What is needed → Lines holding the string "agent": copy each one from the listing below.

Records to process →

◇ ◇ ◇ ◇ ◇ ◇ ◇

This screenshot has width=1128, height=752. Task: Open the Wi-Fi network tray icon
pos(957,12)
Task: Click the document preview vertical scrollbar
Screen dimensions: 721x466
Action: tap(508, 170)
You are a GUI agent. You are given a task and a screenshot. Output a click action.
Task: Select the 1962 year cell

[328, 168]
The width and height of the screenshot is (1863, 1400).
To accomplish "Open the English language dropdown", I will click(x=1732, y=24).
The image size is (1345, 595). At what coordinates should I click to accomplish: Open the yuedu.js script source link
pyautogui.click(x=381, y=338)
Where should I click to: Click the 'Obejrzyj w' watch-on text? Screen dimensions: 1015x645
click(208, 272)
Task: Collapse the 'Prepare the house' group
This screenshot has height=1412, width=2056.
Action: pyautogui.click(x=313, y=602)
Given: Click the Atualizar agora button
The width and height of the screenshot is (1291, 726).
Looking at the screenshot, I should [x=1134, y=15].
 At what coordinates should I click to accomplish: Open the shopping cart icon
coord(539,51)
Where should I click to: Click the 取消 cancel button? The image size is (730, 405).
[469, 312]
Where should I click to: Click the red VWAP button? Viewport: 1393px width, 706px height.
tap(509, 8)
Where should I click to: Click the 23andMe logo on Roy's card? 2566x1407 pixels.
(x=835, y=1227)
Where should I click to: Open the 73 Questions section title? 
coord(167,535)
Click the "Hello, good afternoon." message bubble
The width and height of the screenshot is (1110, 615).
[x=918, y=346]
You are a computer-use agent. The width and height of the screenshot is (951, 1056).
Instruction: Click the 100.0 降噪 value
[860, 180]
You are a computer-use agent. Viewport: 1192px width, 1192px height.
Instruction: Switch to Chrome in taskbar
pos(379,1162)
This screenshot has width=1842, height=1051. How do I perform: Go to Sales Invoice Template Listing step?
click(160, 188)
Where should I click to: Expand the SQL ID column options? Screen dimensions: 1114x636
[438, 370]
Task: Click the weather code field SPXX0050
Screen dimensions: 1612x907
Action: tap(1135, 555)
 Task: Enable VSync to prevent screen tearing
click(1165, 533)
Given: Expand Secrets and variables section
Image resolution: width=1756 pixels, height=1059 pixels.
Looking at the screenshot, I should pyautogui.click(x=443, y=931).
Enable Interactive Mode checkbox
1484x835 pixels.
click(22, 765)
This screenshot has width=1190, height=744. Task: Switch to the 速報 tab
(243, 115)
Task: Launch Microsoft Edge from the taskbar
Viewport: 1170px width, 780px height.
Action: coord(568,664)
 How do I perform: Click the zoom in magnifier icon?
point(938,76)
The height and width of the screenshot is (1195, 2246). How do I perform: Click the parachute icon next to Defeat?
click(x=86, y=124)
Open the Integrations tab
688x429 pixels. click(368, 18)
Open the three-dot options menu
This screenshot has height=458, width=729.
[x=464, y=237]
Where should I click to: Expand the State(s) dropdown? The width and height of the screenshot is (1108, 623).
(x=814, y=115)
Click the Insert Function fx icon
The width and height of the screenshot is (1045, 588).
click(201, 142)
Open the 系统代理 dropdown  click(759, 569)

◇ ◇ ◇ ◇ ◇ ◇ ◇

Result for this exercise →
You are a GUI agent. You are given a task and a screenshot. Output a click action.
You are a computer-use agent. The width and height of the screenshot is (951, 1056).
You are a computer-use agent. Viewport: 1192px width, 1192px height.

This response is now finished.